In reference to Global University Rankings, Prof Balaram said, “Institutes have to run very hard just to retain their rankings over years”. He also mentioned that funding for science is going down in India, and research institutes should brace for difficult times. Referring to rising the political interference in the higher education, he said, “Due to growing political interference, building institutes has become more like a game of snake and ladder”. Noting the growing influence of NRI’s in India’s policy, he urged the IISc alumni who hold top positions in reputed universities abroad to sensitise the Government on how important it is to support an institute which has survived a century. He urged the alumni, faculty, students, and everyone realise that we need to preserve and protect our institutes.
Prof Sunil Kumar, Dean, Booth School of Business, University of Chicago suggested that IISc should embrace risk, if it wants to reach the top. “It should also be distinct from the global institutes, and leverage its research”, he said. Prof Usha Vijayaraghavan, Chairperson, International Cell, IISc took the audience through a virtual tour of formal collaborations IISc has with institutes in USA, Europe, Australia, and Japan.
Prof B N Raghunandan gave a presentation on the new IISc campus that is shaping up in Challakere, 220 km away from Bangalore. Many research centres including Solar Power Generation and Research Centre, Climate Research Centre, Centre for Sustainable Technologies, Semi-arid Research Centre, Skill Development Centre, an air strip and a large scale wind tunnel are planned in the new campus. The campus is also running a Talent Development Centre, which has already trained thousands of high school teachers. It will also be home to Centre of Excellence in Science and Mathematics Education, an initiative which caught Prime Minister Narendra Modi’s attention, for which he quickly released Rs 1 crore.
The session on ‘Mind to Market’ was organised to discuss ways to convert IISc research into usable products. Prof Chandra Kishen, Chairman, Centre for Scientific and Industrial Consultancy, said “Through the Centre, IISc faculty have shared their knowledge on a variety of projects from cyber security and lunar landing guidance”.
Prof Jayant Modak, Chairman, Society for Innovation and Development (SID), said that SID has interacted with about two hundred organisations, and earned Rs 175 crores. According to him, IISc faculty file upto 30 to 40 patents every year.

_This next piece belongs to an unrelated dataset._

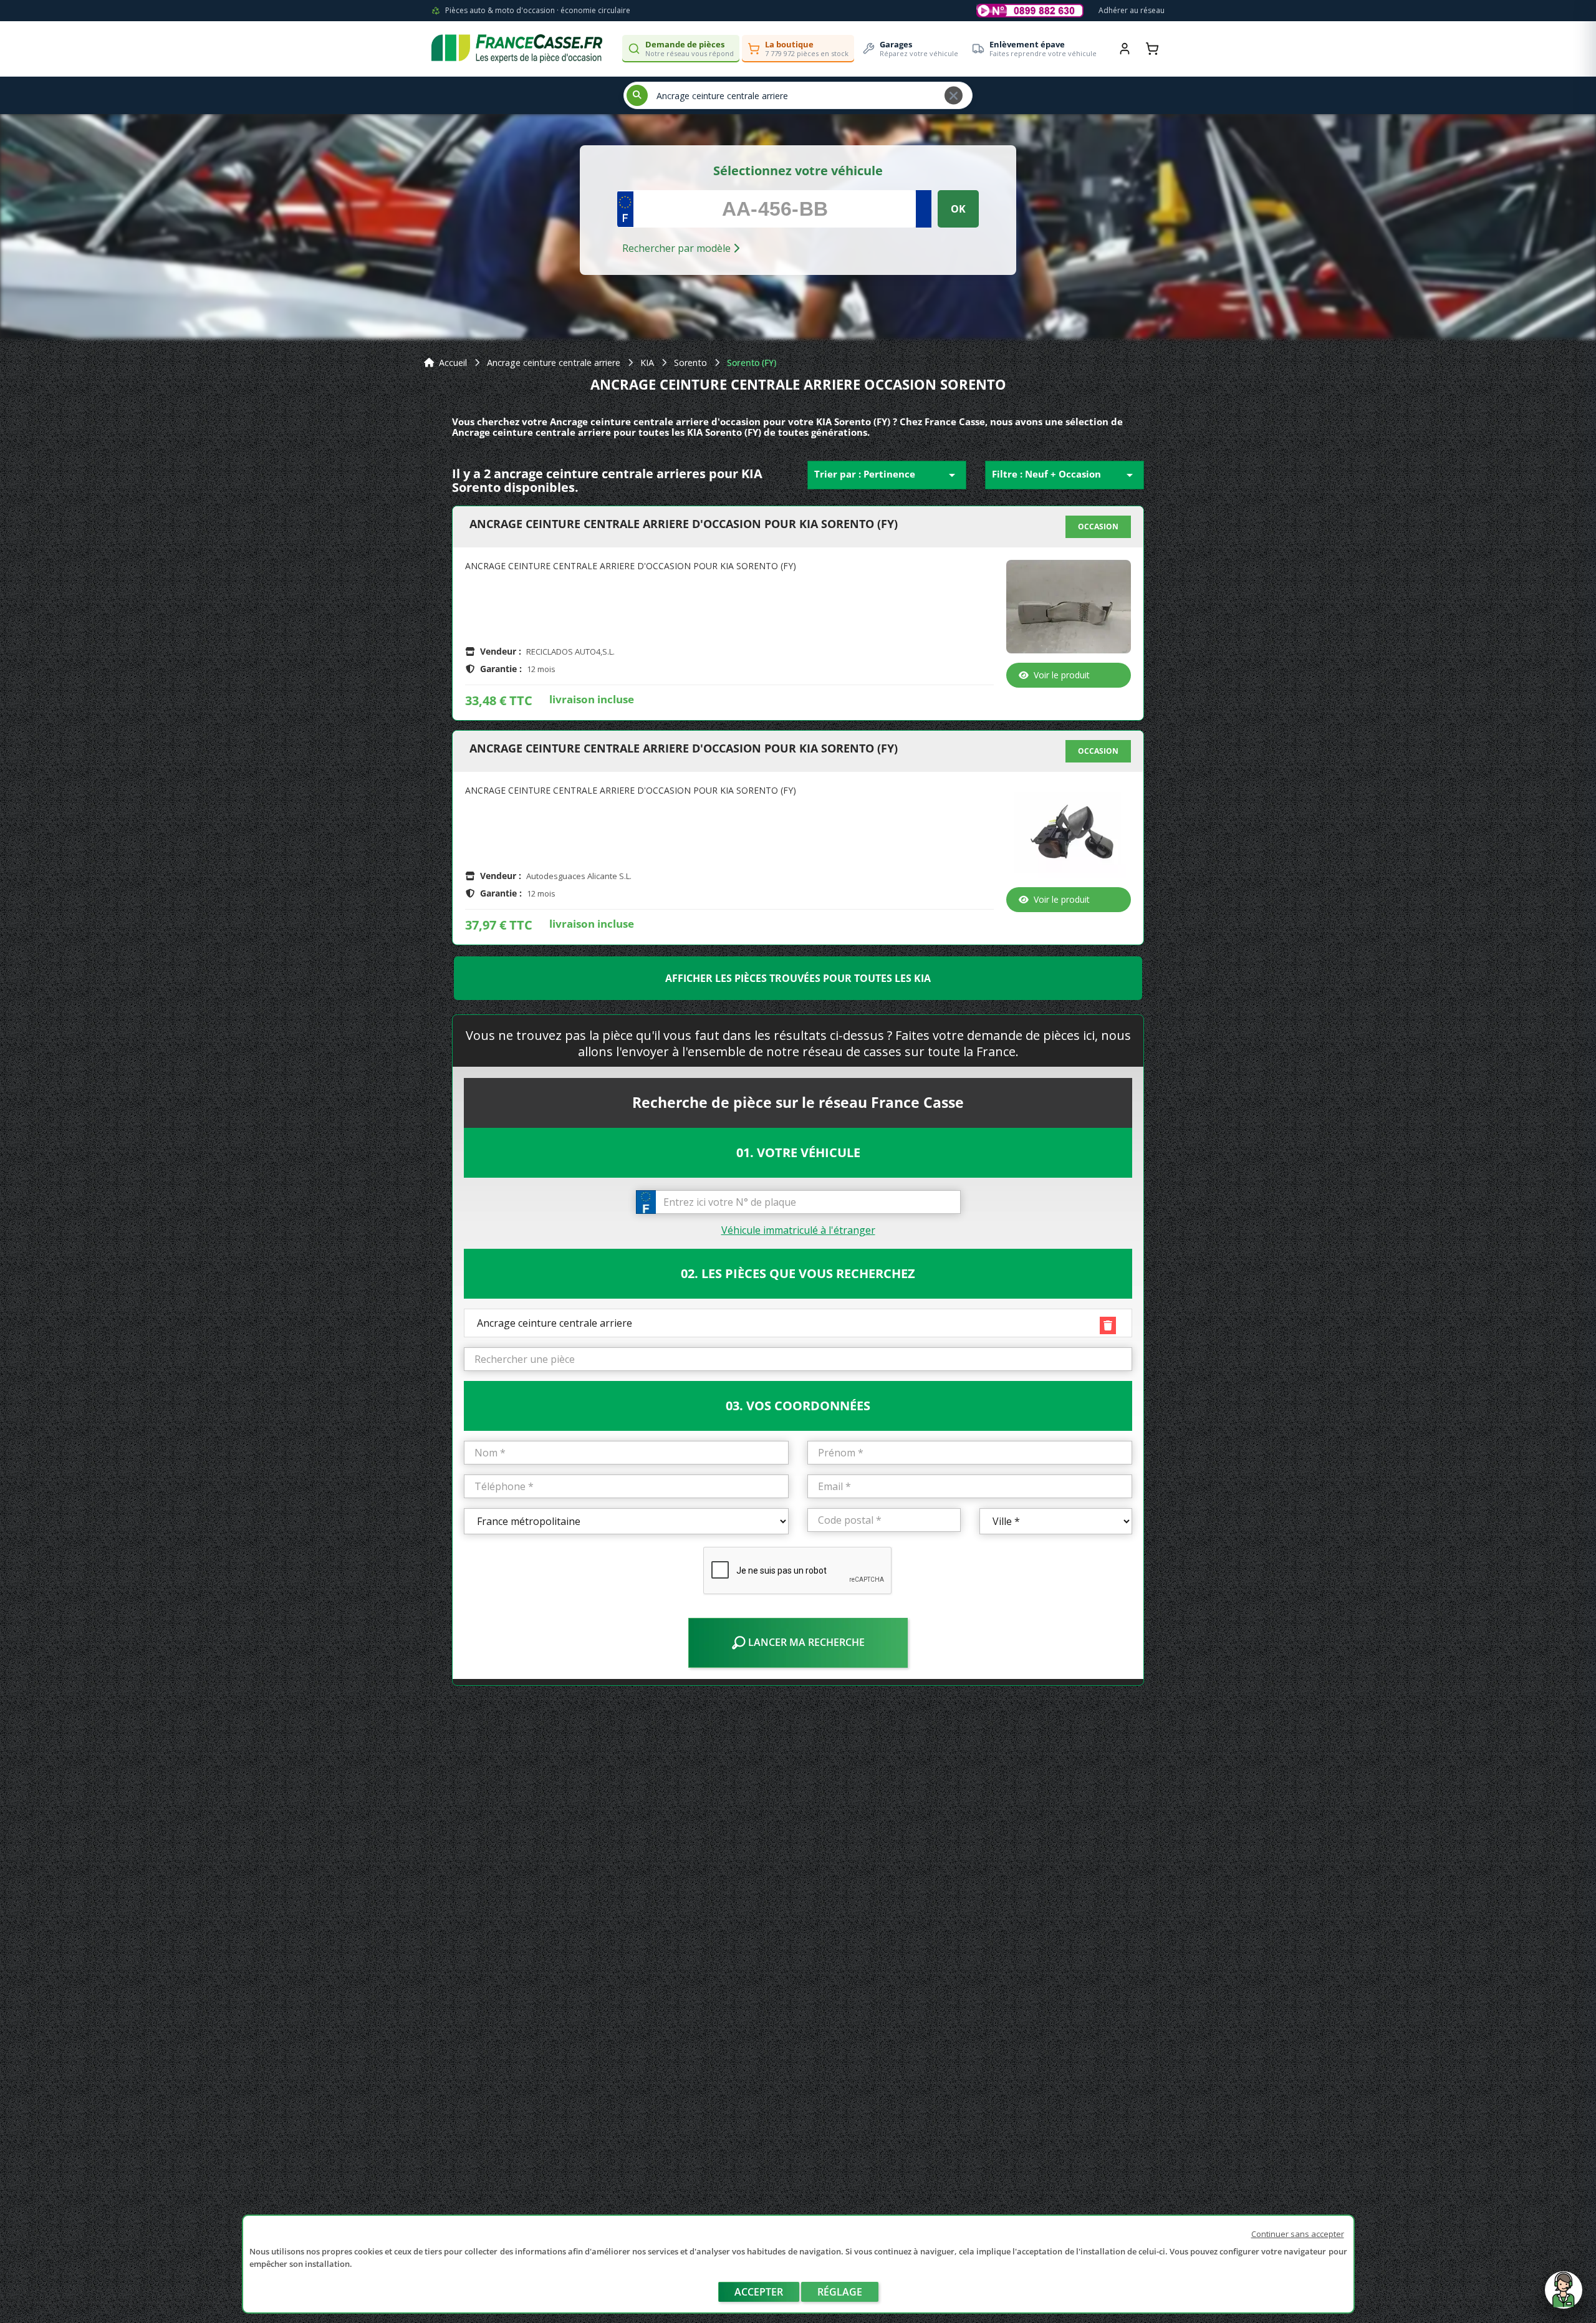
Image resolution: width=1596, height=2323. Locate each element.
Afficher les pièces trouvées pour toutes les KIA (798, 978)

KVS Hari, Professor, IISc, an entrepreneur himself, said, “Some of the IISc faculty think that making money is a sin. That may be one reason why many faculty may not be keen to take up entrepreneurship.” Comparing Indian and Western mindsets, he said, “Failure is not perceived as a disadvantage in the West. However, in India we are not allowed to fail. This mindset should change”.
Rajalakshmi Iyer, Chief Technology Officer, pro.com and an IISc Alumnus, suggested IISc to set celar targets on the number of business plans it wants to develop and the number of startups it wants to see in a year.